The energy sector quickly got out of hand in 2021, but there is one name that may have a lot of gas up its sleeve. Devon Energy (NYSE: DVN) is an oil and gas producer that previously traded above $ 100 per share. The stock, now trading in its 20s, is a cheap way to play the turnaround in the energy cycle.
Devon Energy has a portfolio of high quality onshore oil and gas facilities in the United States and Canada. It works on the lower cost end of the spectrum. This year the company plans to produce up to 300,000 barrels of oil per day if global demand returns. Unless the global supply side of the equation weighs on pricing, higher oil prices should translate into strong profitability compared to peers.
Looking ahead to this year, Devon Energy should also see growth through the recent acquisition of WPX Energy. The Oklahoma-based neighbor has attractive oil and gas reserves in the Permian and Williston Basins and is expected to generate significant cost synergies.

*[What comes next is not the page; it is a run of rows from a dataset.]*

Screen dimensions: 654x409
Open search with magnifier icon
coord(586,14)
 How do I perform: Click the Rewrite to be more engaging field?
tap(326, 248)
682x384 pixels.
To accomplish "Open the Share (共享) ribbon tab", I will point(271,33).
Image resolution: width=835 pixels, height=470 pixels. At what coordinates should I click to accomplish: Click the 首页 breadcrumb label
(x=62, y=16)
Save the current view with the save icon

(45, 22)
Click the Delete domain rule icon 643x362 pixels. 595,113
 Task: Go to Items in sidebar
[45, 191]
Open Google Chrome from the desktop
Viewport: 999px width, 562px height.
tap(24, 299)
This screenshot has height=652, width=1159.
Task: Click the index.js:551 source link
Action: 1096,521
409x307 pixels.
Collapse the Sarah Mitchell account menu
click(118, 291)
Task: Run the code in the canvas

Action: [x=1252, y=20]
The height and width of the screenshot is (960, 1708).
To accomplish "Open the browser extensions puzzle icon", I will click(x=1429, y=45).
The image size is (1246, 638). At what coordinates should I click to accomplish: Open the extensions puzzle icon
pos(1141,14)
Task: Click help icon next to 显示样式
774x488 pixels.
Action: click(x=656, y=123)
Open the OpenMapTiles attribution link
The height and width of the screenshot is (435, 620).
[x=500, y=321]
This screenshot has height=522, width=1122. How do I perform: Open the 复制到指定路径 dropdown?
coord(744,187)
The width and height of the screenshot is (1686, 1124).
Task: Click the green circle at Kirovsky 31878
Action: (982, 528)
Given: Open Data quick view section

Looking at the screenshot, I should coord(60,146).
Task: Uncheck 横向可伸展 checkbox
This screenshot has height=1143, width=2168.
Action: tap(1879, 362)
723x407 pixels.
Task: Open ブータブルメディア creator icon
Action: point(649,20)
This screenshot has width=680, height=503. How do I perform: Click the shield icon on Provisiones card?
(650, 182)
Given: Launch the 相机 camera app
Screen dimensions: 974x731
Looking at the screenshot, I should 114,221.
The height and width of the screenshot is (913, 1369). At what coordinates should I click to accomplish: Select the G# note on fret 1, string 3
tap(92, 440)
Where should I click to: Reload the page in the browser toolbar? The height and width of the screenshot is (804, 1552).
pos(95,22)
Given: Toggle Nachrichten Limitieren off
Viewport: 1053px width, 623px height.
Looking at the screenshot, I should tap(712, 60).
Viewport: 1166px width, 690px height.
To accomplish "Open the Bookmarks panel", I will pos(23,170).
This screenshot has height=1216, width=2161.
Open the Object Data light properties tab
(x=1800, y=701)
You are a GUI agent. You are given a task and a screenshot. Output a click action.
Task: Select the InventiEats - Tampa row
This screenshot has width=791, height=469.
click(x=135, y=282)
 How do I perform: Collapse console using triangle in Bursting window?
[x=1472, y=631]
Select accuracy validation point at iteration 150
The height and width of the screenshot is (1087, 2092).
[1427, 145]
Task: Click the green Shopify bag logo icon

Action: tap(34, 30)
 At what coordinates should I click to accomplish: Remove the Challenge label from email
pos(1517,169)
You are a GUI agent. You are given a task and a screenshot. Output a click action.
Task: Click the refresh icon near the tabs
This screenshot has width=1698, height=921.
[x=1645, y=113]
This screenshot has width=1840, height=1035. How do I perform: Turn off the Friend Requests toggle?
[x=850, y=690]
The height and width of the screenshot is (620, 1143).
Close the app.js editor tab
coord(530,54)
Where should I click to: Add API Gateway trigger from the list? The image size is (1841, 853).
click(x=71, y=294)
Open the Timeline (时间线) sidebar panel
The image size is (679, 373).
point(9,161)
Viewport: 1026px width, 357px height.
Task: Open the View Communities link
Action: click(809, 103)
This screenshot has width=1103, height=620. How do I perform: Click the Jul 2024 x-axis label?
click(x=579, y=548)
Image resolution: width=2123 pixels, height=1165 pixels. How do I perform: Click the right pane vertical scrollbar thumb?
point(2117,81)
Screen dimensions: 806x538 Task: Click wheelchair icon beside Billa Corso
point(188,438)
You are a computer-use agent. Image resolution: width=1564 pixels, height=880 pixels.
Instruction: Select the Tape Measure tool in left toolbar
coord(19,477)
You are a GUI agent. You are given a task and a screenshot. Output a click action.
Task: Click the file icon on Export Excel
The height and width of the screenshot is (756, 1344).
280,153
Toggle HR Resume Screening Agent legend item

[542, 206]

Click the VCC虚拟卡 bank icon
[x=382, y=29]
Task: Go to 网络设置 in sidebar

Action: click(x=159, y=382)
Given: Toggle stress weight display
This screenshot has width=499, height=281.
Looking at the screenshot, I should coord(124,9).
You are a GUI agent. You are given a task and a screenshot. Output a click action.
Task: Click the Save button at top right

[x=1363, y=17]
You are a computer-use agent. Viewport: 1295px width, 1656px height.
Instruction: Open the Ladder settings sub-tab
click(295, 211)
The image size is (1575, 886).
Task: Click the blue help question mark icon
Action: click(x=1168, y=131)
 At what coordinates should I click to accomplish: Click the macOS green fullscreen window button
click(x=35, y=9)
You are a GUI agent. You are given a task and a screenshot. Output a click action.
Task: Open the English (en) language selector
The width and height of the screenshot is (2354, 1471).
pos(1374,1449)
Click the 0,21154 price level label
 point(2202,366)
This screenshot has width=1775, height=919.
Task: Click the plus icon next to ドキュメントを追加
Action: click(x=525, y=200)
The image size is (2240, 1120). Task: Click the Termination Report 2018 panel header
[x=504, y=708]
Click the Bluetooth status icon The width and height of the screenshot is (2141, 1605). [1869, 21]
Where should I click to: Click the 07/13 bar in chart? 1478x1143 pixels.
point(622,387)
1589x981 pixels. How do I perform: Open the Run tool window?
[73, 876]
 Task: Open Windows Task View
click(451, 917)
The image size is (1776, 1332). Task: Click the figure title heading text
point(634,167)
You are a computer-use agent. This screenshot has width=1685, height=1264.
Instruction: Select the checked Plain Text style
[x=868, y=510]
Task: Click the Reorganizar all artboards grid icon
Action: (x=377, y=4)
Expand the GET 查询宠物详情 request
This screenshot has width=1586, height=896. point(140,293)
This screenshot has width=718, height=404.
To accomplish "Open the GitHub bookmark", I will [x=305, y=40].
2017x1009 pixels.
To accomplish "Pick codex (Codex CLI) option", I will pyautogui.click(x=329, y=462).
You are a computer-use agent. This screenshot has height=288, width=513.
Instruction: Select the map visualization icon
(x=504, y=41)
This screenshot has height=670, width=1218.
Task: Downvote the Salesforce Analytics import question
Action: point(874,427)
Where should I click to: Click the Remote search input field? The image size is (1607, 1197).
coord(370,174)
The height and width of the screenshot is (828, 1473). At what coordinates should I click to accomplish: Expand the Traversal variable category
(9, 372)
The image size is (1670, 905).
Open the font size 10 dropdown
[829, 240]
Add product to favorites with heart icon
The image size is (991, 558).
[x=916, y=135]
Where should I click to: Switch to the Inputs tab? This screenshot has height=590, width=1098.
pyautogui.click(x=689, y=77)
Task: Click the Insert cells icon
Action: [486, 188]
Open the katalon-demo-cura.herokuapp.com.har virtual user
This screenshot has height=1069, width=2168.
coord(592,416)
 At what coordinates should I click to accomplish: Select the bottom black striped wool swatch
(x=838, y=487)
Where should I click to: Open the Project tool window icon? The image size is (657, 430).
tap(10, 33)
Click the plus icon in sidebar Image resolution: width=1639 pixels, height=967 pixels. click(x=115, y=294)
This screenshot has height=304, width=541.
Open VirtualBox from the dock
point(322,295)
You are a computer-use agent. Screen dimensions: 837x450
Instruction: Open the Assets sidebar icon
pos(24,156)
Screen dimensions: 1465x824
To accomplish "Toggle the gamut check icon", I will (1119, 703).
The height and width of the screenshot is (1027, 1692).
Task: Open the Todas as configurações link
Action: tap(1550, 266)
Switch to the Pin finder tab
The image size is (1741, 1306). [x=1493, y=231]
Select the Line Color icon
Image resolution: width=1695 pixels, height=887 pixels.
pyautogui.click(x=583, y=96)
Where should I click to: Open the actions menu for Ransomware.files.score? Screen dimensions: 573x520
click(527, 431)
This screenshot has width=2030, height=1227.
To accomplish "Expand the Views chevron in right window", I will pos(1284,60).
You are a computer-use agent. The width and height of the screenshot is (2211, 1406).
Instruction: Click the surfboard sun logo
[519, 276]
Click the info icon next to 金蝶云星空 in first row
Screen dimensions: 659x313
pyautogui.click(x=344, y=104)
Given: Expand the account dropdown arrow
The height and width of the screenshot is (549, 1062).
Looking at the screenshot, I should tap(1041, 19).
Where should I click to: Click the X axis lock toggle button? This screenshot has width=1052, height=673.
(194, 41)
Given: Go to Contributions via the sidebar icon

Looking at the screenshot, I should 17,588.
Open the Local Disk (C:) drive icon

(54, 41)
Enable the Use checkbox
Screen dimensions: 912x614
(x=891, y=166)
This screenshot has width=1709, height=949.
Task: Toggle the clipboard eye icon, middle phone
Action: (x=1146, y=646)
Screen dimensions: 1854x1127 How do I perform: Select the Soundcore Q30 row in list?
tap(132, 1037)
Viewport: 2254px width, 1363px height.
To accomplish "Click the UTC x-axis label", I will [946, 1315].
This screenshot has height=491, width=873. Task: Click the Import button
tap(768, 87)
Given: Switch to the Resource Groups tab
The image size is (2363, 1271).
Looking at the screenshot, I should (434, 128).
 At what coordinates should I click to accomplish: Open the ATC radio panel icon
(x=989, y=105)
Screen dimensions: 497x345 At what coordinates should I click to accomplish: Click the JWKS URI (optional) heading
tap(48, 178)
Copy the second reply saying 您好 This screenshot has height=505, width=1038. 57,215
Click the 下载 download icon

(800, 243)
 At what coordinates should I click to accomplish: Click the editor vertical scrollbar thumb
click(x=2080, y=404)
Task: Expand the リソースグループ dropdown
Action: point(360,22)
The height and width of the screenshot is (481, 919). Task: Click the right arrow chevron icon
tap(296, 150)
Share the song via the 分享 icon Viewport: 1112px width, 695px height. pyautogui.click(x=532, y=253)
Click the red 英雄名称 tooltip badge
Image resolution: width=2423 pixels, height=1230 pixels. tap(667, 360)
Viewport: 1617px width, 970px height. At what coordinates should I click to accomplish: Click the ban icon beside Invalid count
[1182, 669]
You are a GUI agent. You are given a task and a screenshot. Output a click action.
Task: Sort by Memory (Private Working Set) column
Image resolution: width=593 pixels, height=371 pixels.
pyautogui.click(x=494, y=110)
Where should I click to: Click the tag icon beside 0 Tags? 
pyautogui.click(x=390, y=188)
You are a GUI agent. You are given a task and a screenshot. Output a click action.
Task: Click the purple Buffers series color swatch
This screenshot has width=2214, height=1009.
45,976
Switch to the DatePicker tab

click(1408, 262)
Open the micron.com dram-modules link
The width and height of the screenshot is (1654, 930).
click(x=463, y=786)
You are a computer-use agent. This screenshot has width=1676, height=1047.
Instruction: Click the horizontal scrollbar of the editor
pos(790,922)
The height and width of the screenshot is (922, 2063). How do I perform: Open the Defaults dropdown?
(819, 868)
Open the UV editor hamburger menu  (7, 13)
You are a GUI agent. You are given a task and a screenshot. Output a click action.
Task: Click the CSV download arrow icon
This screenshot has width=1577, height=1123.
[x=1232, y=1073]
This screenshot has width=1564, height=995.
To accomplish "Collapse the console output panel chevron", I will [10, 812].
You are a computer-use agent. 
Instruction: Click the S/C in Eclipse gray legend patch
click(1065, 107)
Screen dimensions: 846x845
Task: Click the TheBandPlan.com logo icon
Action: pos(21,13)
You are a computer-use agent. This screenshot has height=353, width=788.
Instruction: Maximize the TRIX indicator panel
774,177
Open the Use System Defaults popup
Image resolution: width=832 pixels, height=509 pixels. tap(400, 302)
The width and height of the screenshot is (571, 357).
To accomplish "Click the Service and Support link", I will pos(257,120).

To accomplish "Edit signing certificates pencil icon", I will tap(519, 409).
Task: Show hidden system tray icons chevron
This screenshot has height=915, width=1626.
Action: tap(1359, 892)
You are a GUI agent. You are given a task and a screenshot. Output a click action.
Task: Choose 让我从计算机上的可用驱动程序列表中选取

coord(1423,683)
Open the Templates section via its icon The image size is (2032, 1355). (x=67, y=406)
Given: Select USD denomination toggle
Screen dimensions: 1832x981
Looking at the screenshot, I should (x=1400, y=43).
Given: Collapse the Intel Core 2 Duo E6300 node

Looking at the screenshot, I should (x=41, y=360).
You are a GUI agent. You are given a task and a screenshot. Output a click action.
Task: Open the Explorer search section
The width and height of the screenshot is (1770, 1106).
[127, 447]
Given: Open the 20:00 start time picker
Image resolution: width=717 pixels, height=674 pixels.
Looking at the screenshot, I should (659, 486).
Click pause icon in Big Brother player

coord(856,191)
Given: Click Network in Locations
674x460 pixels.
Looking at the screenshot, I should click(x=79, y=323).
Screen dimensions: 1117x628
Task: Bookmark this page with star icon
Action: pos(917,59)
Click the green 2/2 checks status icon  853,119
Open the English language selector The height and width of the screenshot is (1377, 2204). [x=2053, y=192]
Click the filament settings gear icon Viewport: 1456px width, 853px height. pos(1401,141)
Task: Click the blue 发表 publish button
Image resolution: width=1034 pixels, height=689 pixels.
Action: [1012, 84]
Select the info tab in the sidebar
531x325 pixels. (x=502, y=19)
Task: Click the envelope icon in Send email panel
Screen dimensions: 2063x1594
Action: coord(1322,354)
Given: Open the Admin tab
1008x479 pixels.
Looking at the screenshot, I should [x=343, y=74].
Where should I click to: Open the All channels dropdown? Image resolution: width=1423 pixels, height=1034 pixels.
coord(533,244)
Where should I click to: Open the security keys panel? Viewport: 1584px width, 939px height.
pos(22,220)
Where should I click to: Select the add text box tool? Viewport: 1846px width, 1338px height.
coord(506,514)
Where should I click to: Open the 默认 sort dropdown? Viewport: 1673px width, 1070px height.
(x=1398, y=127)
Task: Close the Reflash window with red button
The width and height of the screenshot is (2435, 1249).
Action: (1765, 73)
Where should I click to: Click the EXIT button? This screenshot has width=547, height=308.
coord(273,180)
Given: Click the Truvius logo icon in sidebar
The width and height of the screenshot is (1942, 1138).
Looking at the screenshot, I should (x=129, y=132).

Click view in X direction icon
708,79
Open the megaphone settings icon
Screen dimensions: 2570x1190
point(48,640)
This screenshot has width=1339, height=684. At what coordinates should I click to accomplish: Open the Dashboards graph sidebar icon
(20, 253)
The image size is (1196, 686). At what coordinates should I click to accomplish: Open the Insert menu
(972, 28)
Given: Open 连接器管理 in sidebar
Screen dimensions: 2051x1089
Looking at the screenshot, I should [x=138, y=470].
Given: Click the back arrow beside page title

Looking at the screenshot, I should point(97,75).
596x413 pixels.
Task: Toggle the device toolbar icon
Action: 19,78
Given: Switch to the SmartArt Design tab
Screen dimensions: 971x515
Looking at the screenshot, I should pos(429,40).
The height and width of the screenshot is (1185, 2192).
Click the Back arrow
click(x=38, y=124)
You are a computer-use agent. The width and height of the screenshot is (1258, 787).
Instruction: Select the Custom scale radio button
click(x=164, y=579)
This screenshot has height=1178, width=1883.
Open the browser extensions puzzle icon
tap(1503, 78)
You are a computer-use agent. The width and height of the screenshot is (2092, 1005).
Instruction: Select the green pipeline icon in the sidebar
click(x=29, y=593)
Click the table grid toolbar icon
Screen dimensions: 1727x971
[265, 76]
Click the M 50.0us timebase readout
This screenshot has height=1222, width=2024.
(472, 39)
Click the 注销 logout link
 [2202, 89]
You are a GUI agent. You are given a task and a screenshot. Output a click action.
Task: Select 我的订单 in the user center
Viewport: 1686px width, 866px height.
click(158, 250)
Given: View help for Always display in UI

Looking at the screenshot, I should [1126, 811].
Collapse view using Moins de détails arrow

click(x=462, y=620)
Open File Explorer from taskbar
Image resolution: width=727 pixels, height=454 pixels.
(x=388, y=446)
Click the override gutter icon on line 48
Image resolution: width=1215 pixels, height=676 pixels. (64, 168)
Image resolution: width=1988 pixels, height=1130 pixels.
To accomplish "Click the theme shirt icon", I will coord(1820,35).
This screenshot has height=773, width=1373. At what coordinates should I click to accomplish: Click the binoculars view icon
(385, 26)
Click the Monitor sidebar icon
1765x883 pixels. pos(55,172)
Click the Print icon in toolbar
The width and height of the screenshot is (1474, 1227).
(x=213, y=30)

Devon Energy's low cost manufacturing profile and solid track record give it a competitive advantage over other E&P companies in the region. It now owns some of the most attractive acreage in the slate-rich Delaware Basin and is sized to rival the big dogs. Mid-cap stock is well on its way back to the large-cap ranks, so it likely won't trade below $ 30 for long.
Is Mattel Stock a Buy?
Mattel (NASDAQ: MAT) is another cheap stock that deserves long-term buy and hold. The classic toy maker's shares cost roughly $ 20 for a Hot Wheels action set. The stock has already doubled its pandemic bottom, but it could double the wheels again and go past its 2013 high of $ 48.48.
As the company behind iconic toy brands like Fisher-Price, Barbie and American Girl, Mattel also sells toys based on popular children's films like Cars and Toy Story. And when it comes to films, Mattel is into filmmaking these days. Rather than just piggybacking on popular Disney films, the company is taking the opportunity to drive higher toy sales by developing its own media offerings.
The subtle but clever move can pay off over time as Mattel's original content resonates with audiences and blends in more with pop culture. Movies, TV shows, and digital games are powerful media these days and can drive the complementary sales of all types of products. Just ask Disney.
Mattel works with Sony, Paramount and Warner Brother to produce their own films. Cartoon programs are also being developed that can be viewed on Netflix. The company's project in the media sector has been well received by the market, but is still at a very early stage.
Mattel's dolls, cars, action figures, and even board games are no longer just a toy company, but are brought to life on screens everywhere. As this storyboard plays, the Mattel franchise could increase in value.